**EXERCISE OBJECTIVE**
Exactly as written, retype the lines that run from the line holding "Given: Click the Manage Server Tags heading" through the end of the records below. Do not include pictures.

**MATERIAL FOR THIS TASK**
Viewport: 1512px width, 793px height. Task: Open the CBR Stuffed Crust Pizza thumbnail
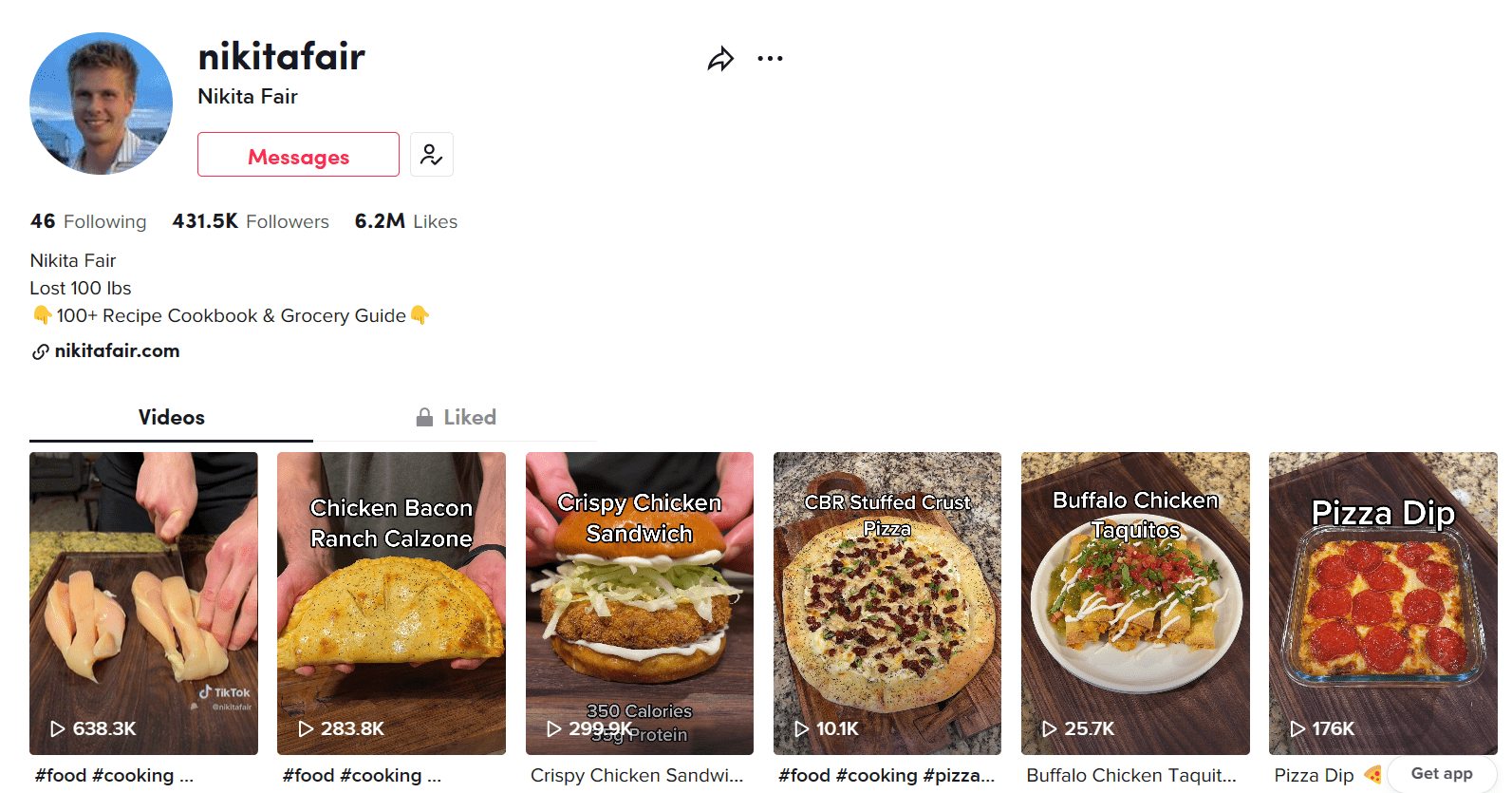click(887, 603)
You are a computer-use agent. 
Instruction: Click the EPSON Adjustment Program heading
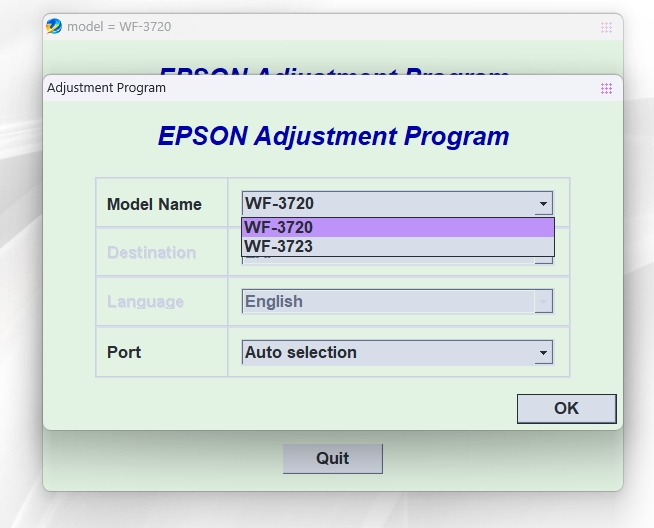click(333, 136)
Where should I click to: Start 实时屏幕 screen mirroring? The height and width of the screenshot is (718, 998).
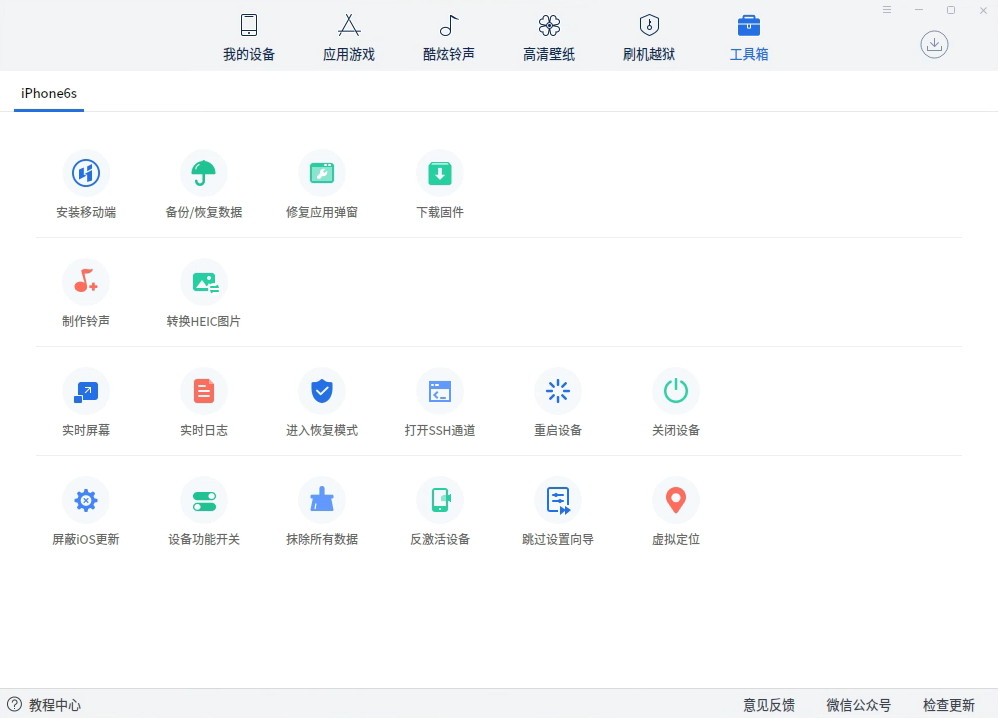pos(86,392)
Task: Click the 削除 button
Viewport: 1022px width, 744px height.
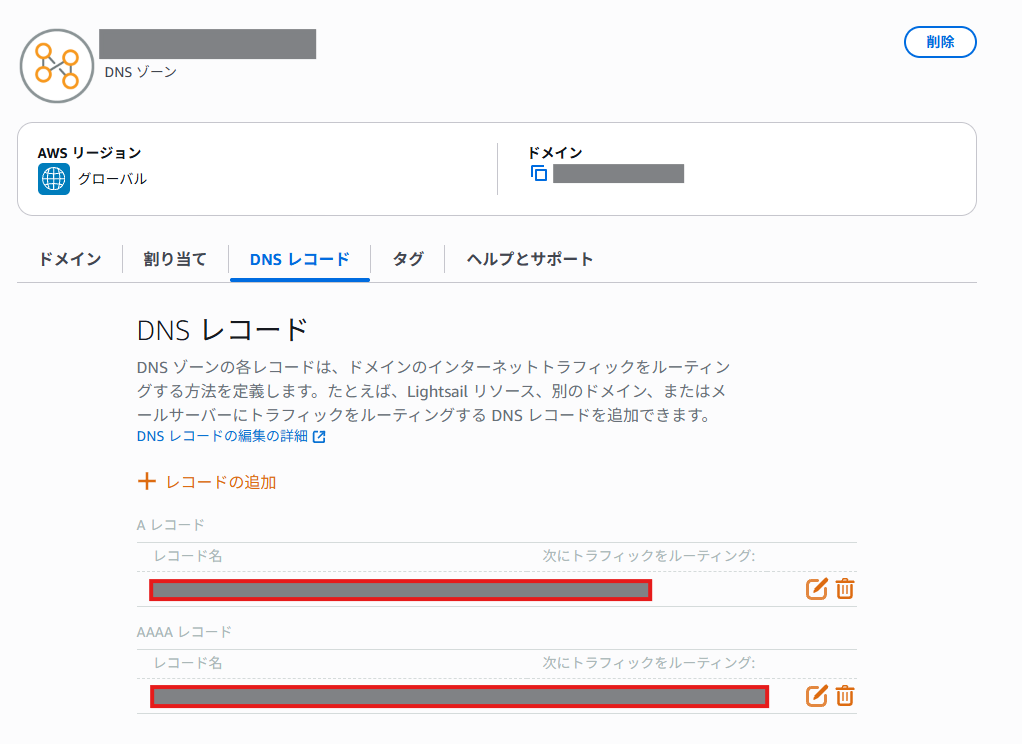Action: pos(940,42)
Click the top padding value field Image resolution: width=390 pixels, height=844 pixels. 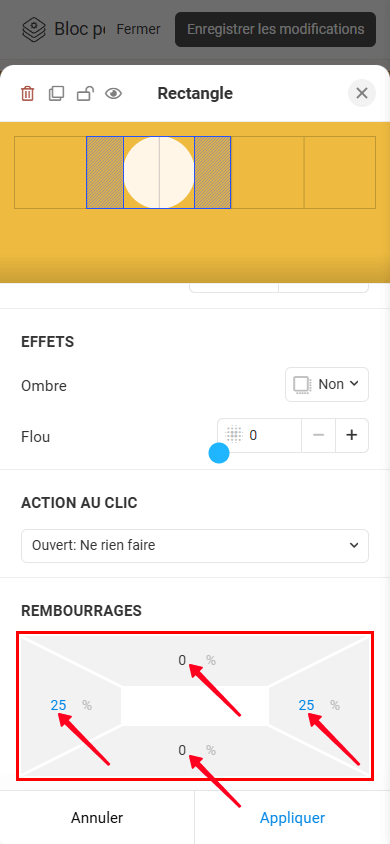click(182, 660)
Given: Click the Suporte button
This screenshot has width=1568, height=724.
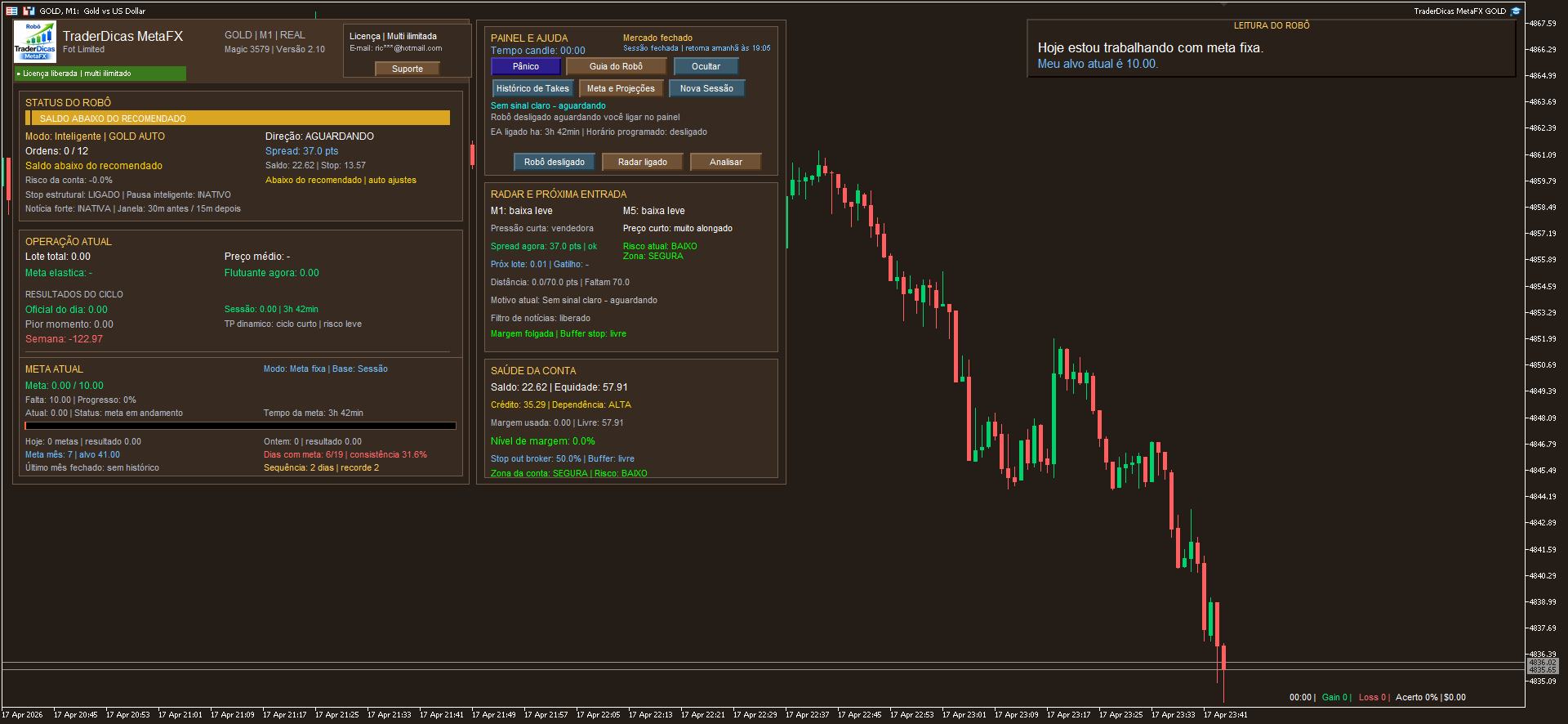Looking at the screenshot, I should click(407, 69).
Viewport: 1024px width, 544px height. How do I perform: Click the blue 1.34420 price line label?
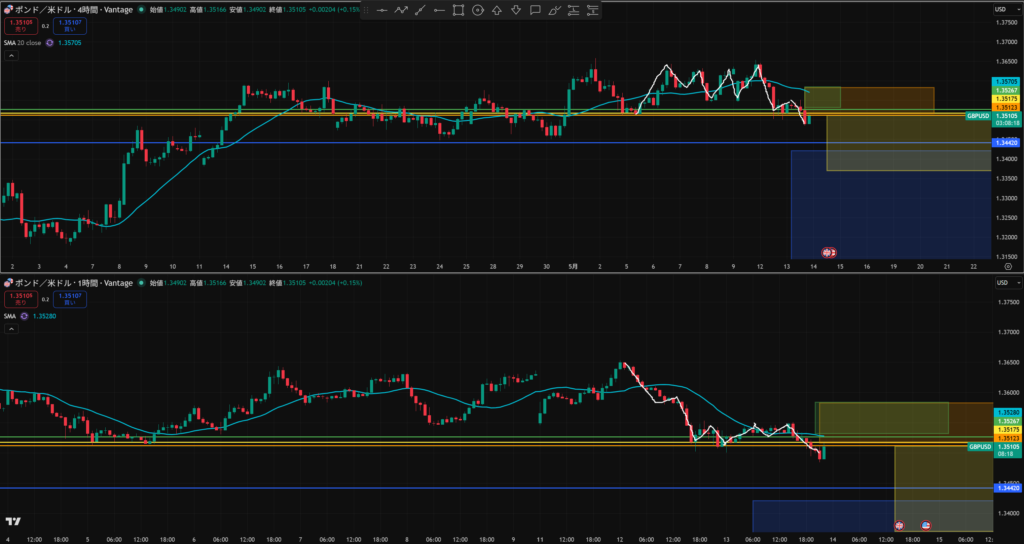coord(1006,142)
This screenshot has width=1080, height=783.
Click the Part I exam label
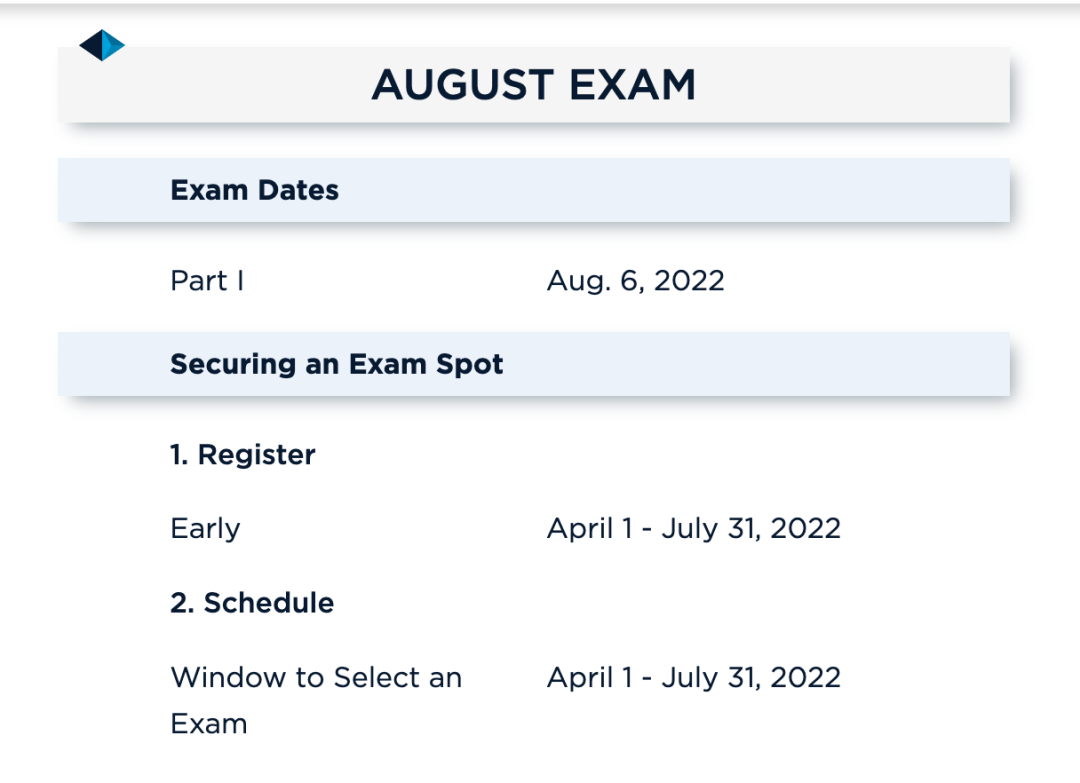click(x=207, y=281)
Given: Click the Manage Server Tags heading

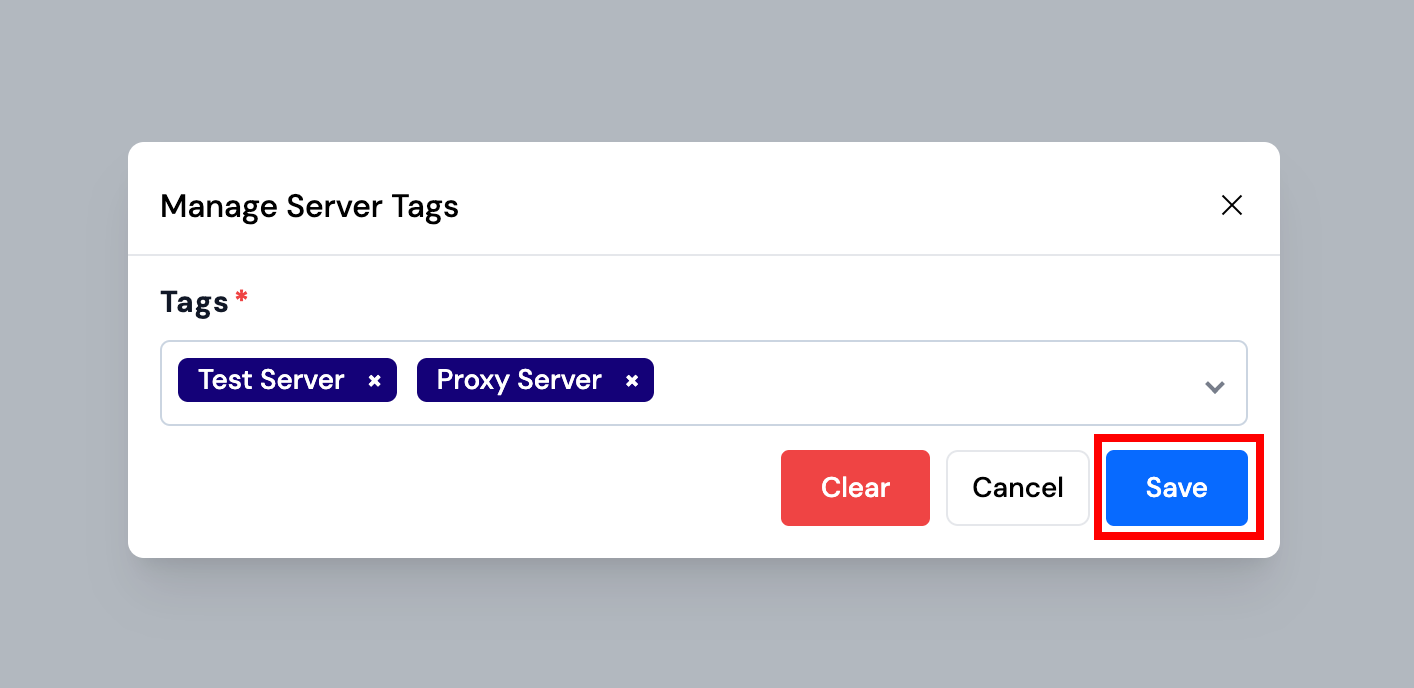Looking at the screenshot, I should 309,207.
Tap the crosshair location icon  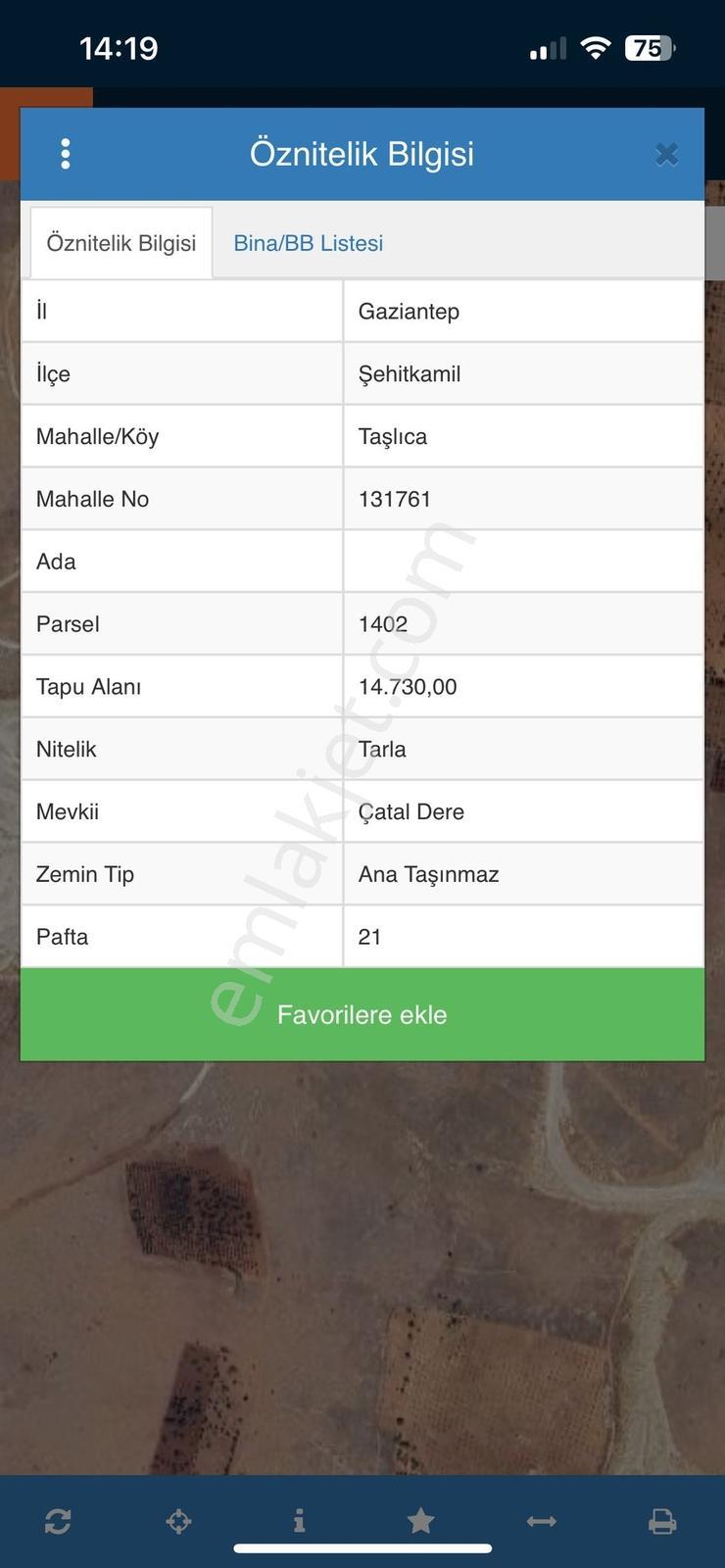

**EXERCISE ANSWER**
Given: Click the Manage Server Tags heading

Looking at the screenshot, I should 309,207.
Tap the crosshair location icon  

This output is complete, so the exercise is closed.